Waiting with an unfinished, finished look
behind honeysuckles that crown Old Saybrook,
she is reading Vita Sackville-West,
he has food on his moth-eaten sweater vest.
Here’s the Oriental rug, still steeped in piss
from their bulldog who barked like an activist.
She seems happy, reigning with creams you FedExed,
rubbing his scalp, patched with scabby flecks
(as his squamous-cell carcinomas sprout,
the local dermatologist cuts them out
or frosts the growths with liquid nitrogen).
Tonight they talk of their last vegetable garden,
count out their pills in chipped cereal bowls
(you know the ones), check their sugar levels,
bicker over books misplaced, tchotchkes
lost, their tongues like well-used church keys.
Brother, last night half the garden nearly froze.
The dash between their dates is nearly closed.

Notes on the Poem

The numbering varies in some faiths, but in the context of Spencer Reece's poem "The Fifth Commandment", let us assume he's referring to the suggestion that one should "Honour thy father and thy mother." How does the narrator of this selection from Reece's 2015 Griffin Poetry Prize shortlisted "The Road to Emmaus" venerate mater and pater? Oh, you'll be charmed at how he does it. There are myriad delights in this rueful and bittersweet - but mostly sweet - setting.
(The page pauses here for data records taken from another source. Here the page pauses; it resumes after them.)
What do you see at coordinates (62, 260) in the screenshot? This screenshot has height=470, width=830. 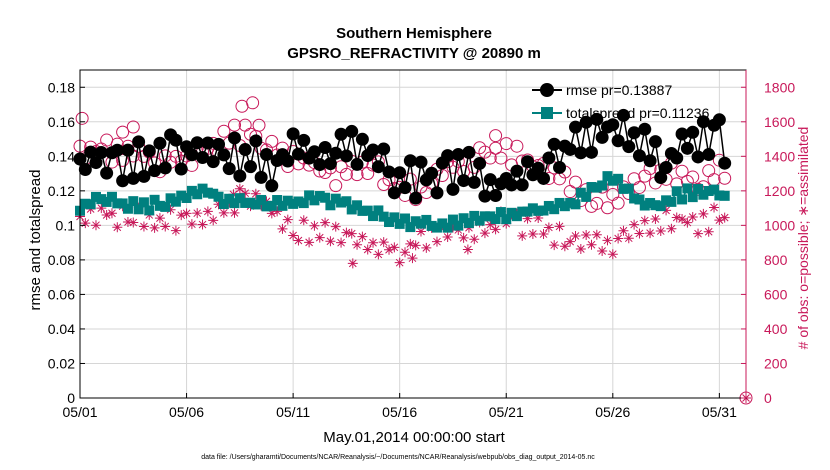 I see `y-tick-label: 0.08` at bounding box center [62, 260].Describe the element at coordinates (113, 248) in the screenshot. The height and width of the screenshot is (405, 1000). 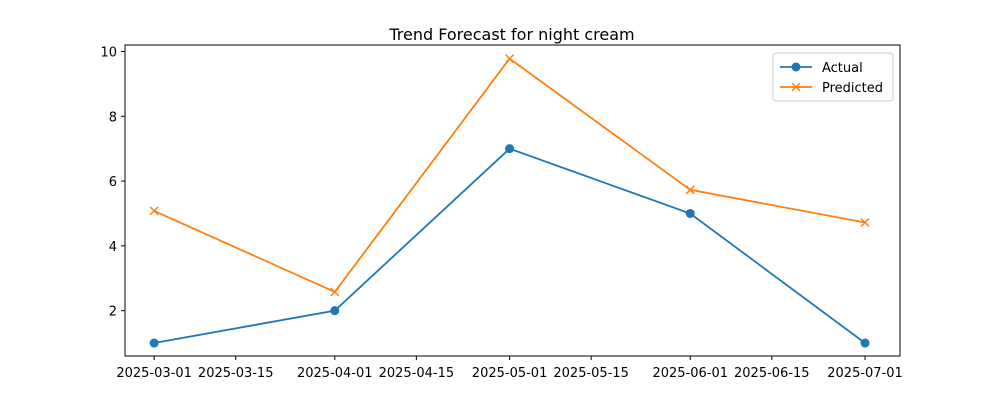
I see `y-tick-label: 4` at that location.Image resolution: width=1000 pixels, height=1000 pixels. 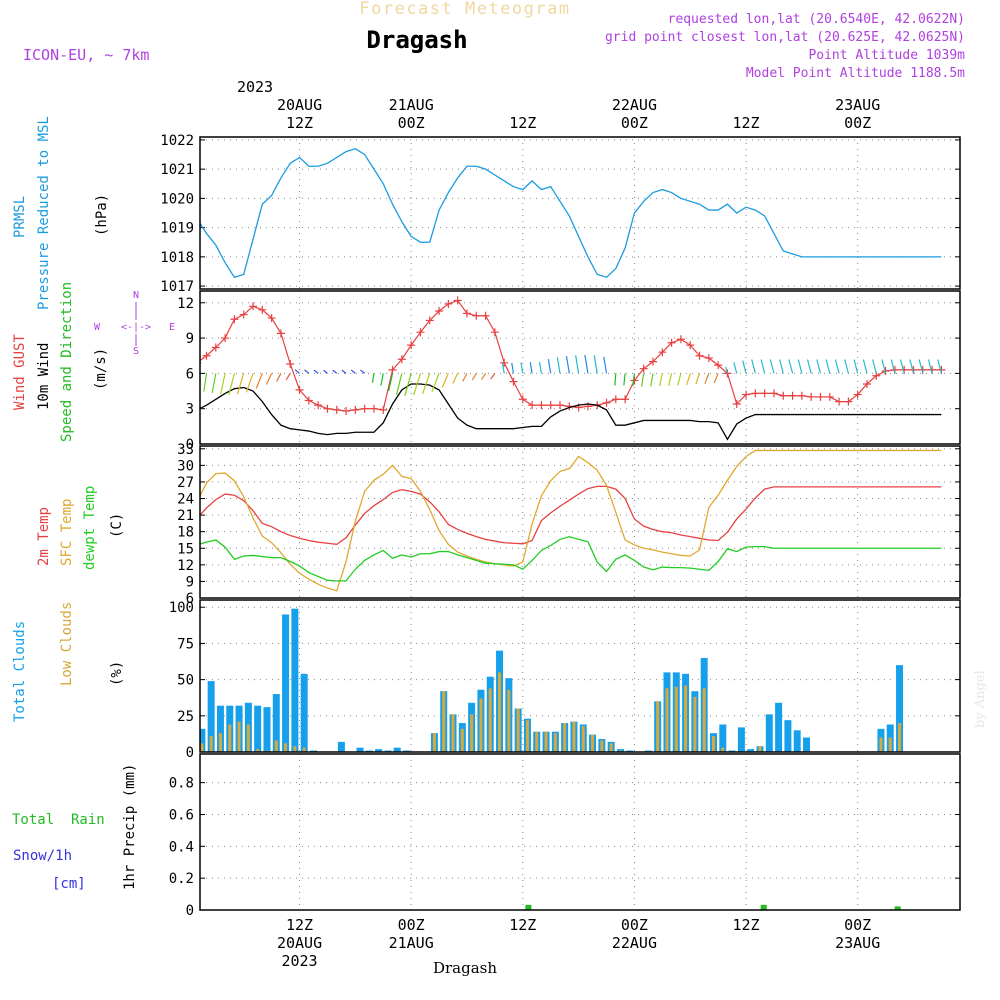 What do you see at coordinates (68, 662) in the screenshot?
I see `cloud-labels: Total Clouds Low Clouds (%)` at bounding box center [68, 662].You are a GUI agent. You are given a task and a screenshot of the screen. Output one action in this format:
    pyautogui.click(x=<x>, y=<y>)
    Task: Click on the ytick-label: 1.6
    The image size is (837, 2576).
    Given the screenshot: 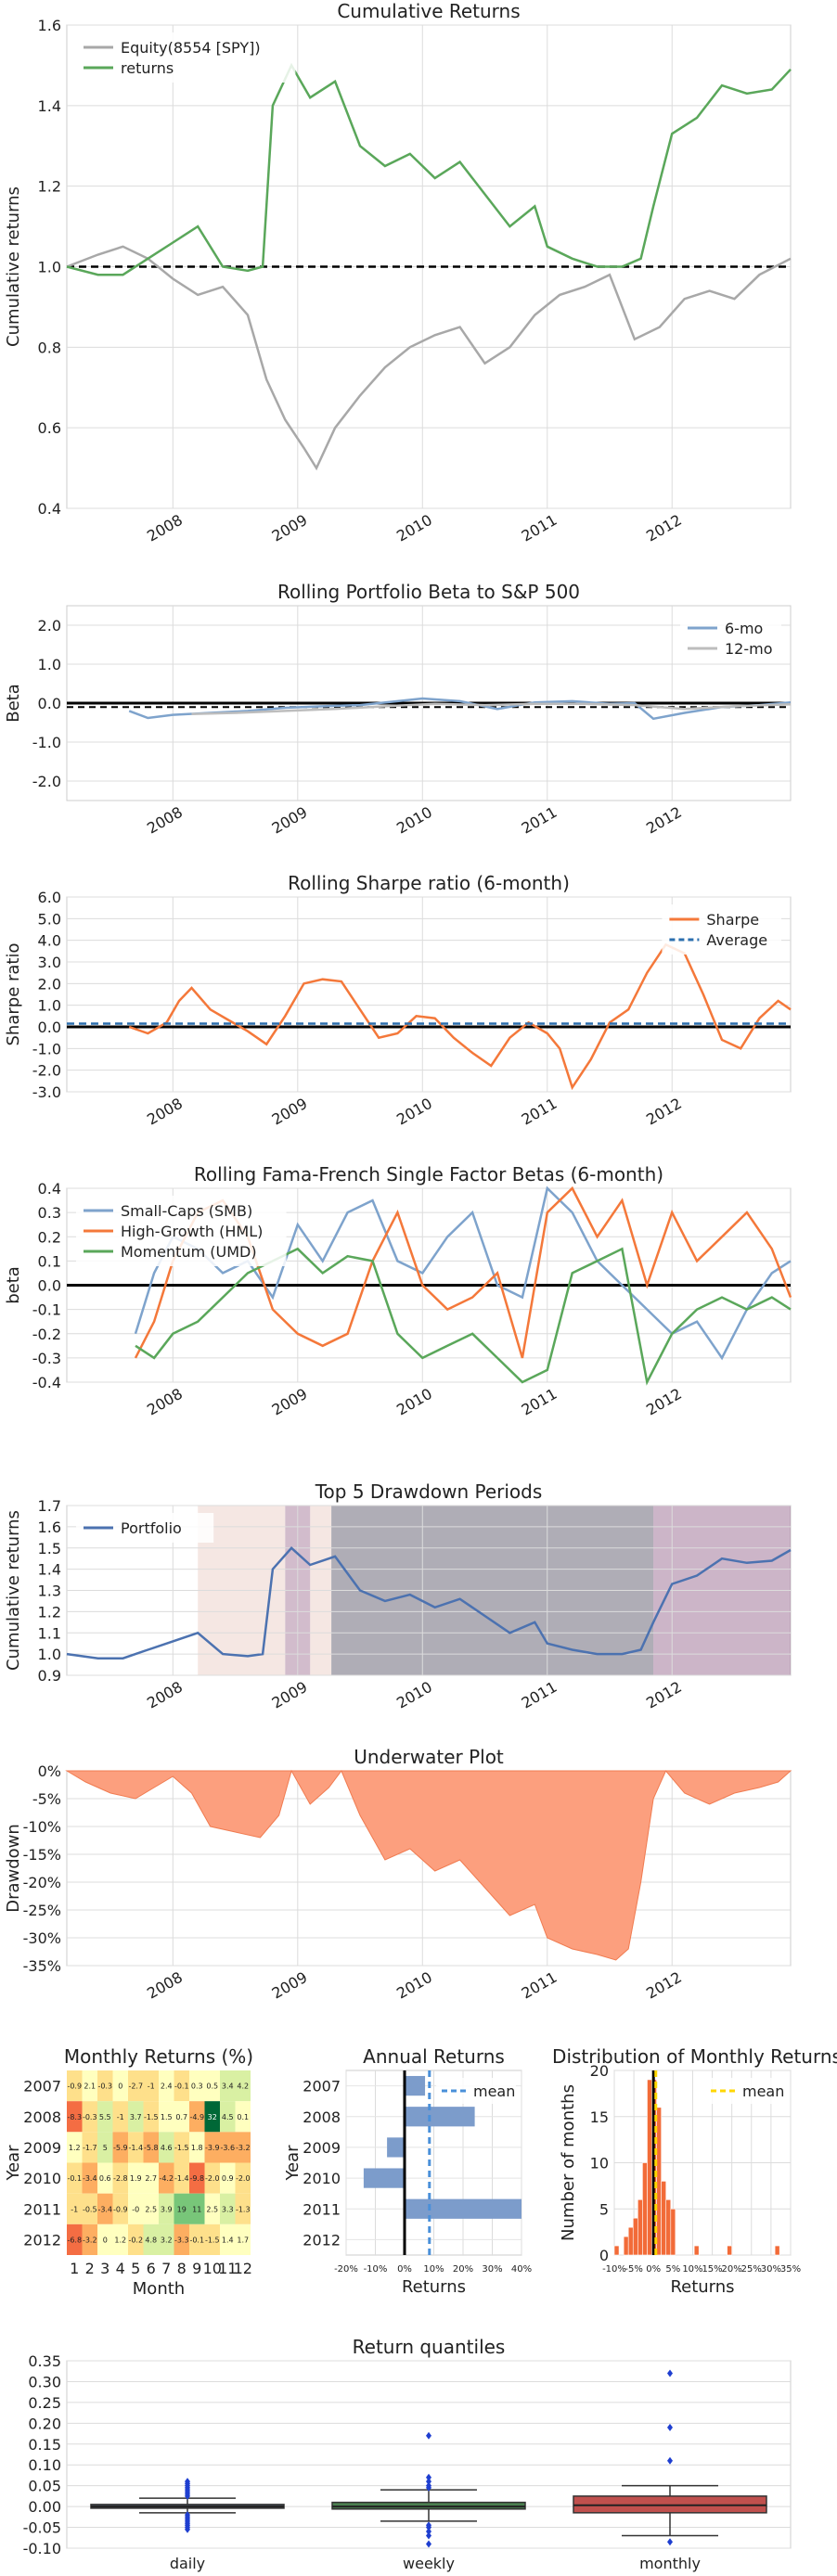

The poem sketches its characters vividly, from the mother's reading material (Vita Sackville-West) and palliative enthusiasm to the state of the father's clothing and skin - unpleasant on one hand, portending illness and vulnerability on the other. Even the long-gone family pet still has a strong presence (ahem) ... A true pleasure in this poem, which seems to flavour the parents' eccentricities with whimsy, are the constant and clever half rhymes; "piss / activist", "nitrogen / garden" and especially "tchotkes / church keys" provoke smiles as you read them. The narrator is honouring his father and his mother as he indulges them and tweaks at their quirky habits and foibles. The last line of the poem is simultaneously gentle and abrupt, and has an effect similar to that of the last line of Michael Longley's "Boat", which we examined last week. It's amazing how dates wield such power and remind us so forcefully of our mortality.